Plaidoyer Pour un Pacte national de non agressivité.
Notre tissu social se déchire de plus en plus sous l'effet de multiples tensions, internes et externes, mises en exergue au quotidien par une utilisation dévoyée des réseaux sociaux et relayées par des médias toujours plus avides d'événements, entretenant ainsi un climat de haine et de peur.
Les responsables politiques sont complètement dépassés et, á l'image de ce qui vient de se passer en Corse, la guerre civile est à notre porte.
La surenchère dans l'invective et l'agressivité dans les paroles et les actes sont devenues la règle. Plus personne ne s'écoute, alors que chacun y va de sa déclaration et de son accusation à l'égard de l'autre, cet "autre soi-même" qui devient l'ennemi intérieur qu'il faut combattre, voire éliminer.
Oui, nous sommes en état d'urgence, mais où se situe réellement l'urgence?
Et bien, puisque tout doit désormais passer par un Pacte: Pacte pour l'emploi, Pacte pour la croissance, Pacte pour la justice, Pacte pour la réussite éducative, Pacte pour ceci, Pacte pour cela....le temps n'est-il pas venu d'instaurer un Pacte national de non agressivité?
Un Pacte de plus me direz-vous. Oui, mais un Pacte fondamental sur lequel viendront s'ancrer tous les autres Pactes.
Ce Pacte serait applicable à tous les acteurs qui se proclament publiquement responsables, qu'ils soient politiques, journalistes ou acteurs de la vie civile.
Ainsi, chaque acteur réellement soucieux de sauver notre République en danger, s'engagerait publiquement en sa qualité de personne, d'individu, à ne jamais utiliser ni l'invective, ni la violence verbale, ni la petite phrase qui tue, ni d'une manière générale l'agressivité dans ses déclarations, mais á argumenter sereinement et sincèrement pour défendre son point de vue.
Le débat et la confrontation des idées, pleinement assumés, ne devraient dès lors plus déborder systématiquement sur le terrain de l'affrontement stérile et mortifère, sauf á disqualifier publiquement ceux et celles qui s'y risqueraient, ou qui refuseraient ouvertement d'adhérer à un tel Pacte citoyen.
On objectera sans doute qu'il s'agit là d'une utopie, seulement possible dans un monde de bisounours.

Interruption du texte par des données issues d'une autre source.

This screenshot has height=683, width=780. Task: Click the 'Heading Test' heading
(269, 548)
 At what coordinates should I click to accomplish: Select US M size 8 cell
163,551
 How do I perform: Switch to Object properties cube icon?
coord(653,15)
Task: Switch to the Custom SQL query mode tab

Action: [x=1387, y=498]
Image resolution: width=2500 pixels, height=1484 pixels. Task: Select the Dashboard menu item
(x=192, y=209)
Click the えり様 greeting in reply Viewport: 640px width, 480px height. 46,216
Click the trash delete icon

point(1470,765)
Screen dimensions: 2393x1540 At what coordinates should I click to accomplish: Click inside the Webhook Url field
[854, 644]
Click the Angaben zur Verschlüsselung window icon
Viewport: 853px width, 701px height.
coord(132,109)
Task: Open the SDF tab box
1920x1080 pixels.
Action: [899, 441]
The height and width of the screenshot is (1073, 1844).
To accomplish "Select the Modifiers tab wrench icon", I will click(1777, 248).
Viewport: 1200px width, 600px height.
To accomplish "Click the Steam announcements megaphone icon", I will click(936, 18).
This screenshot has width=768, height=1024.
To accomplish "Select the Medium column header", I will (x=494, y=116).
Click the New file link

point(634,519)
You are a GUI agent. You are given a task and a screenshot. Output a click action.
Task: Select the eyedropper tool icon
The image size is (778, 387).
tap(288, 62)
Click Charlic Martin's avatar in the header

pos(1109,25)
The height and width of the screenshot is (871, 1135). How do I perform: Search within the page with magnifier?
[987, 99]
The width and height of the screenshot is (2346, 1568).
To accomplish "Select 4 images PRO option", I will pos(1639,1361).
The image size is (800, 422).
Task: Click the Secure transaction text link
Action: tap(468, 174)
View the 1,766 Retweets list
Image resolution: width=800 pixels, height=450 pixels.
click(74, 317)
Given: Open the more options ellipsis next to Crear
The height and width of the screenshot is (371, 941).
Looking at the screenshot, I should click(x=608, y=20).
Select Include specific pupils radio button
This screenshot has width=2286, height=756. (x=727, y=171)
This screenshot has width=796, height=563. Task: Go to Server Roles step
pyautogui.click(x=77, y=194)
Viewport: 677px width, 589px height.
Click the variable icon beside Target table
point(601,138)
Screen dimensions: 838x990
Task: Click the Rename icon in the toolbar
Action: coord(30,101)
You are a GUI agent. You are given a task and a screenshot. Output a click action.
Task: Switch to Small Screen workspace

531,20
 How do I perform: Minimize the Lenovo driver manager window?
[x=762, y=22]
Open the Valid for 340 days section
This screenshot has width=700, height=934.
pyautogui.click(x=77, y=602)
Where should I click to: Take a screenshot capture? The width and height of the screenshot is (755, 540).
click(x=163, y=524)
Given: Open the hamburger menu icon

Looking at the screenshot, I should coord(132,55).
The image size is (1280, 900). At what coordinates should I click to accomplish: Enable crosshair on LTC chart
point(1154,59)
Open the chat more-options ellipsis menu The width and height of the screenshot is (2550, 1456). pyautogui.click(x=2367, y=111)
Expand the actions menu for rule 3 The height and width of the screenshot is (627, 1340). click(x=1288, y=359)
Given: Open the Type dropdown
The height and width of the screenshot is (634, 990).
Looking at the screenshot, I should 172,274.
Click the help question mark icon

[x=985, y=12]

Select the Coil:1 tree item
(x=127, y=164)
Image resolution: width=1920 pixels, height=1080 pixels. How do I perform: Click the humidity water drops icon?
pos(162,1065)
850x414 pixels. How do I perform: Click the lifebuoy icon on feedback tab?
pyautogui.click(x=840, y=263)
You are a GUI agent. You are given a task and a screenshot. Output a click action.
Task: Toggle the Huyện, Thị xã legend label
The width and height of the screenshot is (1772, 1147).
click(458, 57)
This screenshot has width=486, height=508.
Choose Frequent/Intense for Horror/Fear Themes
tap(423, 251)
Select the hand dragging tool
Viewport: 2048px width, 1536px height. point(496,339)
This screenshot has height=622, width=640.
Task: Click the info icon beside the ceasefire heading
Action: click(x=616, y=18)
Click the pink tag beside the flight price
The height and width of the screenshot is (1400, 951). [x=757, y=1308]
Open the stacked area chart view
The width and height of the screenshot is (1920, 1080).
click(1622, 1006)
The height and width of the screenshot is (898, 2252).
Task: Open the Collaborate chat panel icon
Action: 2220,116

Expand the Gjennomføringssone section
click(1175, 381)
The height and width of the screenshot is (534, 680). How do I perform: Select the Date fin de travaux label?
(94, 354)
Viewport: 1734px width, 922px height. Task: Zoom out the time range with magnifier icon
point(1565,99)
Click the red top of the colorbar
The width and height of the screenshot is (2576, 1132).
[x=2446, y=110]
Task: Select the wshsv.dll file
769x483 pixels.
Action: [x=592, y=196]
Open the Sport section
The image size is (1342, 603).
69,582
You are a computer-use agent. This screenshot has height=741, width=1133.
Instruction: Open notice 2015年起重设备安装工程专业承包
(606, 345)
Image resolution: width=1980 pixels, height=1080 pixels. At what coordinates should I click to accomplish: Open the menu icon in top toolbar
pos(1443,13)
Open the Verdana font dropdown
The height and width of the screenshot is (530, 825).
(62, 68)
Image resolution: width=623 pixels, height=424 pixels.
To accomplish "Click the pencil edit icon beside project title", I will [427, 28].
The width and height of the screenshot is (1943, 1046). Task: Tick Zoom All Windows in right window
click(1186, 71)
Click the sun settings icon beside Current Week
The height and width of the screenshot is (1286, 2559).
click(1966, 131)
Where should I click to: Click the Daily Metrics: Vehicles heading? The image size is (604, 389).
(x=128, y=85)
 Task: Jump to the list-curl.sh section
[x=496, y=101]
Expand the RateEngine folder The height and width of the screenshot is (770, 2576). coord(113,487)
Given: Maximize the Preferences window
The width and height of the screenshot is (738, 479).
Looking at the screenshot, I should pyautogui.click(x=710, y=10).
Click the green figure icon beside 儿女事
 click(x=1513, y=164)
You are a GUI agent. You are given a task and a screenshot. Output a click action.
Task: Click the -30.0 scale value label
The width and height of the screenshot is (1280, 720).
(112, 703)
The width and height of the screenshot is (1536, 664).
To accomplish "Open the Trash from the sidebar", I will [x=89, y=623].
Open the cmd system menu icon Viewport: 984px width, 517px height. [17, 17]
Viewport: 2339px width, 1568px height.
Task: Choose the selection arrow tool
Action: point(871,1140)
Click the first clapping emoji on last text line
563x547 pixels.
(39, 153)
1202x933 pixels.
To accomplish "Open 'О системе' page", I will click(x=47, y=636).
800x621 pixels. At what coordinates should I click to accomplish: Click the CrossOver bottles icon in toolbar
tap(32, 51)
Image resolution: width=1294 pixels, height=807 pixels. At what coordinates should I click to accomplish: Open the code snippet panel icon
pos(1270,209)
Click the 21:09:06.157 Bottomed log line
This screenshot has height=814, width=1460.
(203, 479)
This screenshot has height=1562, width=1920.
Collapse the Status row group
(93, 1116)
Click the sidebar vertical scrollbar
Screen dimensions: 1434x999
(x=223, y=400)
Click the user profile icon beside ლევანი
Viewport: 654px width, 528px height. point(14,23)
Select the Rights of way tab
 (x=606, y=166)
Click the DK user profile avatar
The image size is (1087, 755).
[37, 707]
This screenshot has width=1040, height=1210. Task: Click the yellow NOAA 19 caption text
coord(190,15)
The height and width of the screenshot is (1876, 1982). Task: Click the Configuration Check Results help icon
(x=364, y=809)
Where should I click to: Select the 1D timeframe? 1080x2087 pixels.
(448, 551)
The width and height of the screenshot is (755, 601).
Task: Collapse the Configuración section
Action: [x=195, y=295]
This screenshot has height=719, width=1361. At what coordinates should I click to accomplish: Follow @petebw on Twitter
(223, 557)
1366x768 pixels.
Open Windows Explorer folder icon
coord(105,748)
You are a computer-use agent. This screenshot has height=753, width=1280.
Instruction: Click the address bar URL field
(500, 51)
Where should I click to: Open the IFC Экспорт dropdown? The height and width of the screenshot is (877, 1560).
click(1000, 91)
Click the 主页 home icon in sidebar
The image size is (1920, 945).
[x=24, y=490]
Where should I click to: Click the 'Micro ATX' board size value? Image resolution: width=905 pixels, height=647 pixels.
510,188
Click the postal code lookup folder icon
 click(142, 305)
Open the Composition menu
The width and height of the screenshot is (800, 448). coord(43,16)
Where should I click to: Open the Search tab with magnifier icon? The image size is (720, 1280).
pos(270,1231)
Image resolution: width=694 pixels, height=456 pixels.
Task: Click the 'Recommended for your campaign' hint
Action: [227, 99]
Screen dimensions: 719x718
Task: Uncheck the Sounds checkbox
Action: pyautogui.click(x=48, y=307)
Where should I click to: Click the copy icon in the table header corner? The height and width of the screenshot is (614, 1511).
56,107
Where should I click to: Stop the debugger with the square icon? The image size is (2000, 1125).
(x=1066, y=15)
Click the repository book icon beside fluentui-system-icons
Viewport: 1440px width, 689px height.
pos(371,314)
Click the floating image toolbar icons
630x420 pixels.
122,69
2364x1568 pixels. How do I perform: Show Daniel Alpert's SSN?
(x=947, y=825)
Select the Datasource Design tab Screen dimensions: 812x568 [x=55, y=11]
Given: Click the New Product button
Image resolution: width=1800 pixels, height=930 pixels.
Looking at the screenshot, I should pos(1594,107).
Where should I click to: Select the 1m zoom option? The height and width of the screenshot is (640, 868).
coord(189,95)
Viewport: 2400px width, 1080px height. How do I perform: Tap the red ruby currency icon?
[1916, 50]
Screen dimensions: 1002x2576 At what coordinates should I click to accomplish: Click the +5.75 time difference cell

Mais le respect de l'autre, y compris de son adversaire, non systématiquement transformé en un ennemi à éliminer, voilà pourtant le seul chemin possible pour éviter la guerre civile.
Et ce serait assurément un bon moyen pour changer la partie gangrenée de notre classe politique, certains acteurs - ils se reconnaîtront - étant déjà manifestement "hors jeu".
La violence des mots conduit toujours à la violence physique.
Or, la République est à la foi un symbole et plus qu'un symbole qui, selon l'étymologie de ce mot, veut dire "mettre ensemble", "joindre", "rassembler".
Dès lors, les responsables politiques qui affichent les valeurs républicaines devraient toujours s'interdire tout comportement de "chef de bande" et les responsables des médias devraient s'interdire de "valoriser" l'invective et la violence, en évitant d'en rajouter et même en la dénonçant.
Il est trop facile de reporter la responsabilité sur "la société moderne", sorte de monstre incontrôlable, en oubliant que cette société est constituée par chacun de nous et que ses représentants et ses commentateurs les plus en vue ont l'impérieux devoir d'en dénoncer les dérives et non de se complaire dans un sinistre voyeurisme.
La société sera ce que chacun de ses membres en fera, à commencer par ses représentants les plus influents.
Il y a urgence. À bon entendeur salut.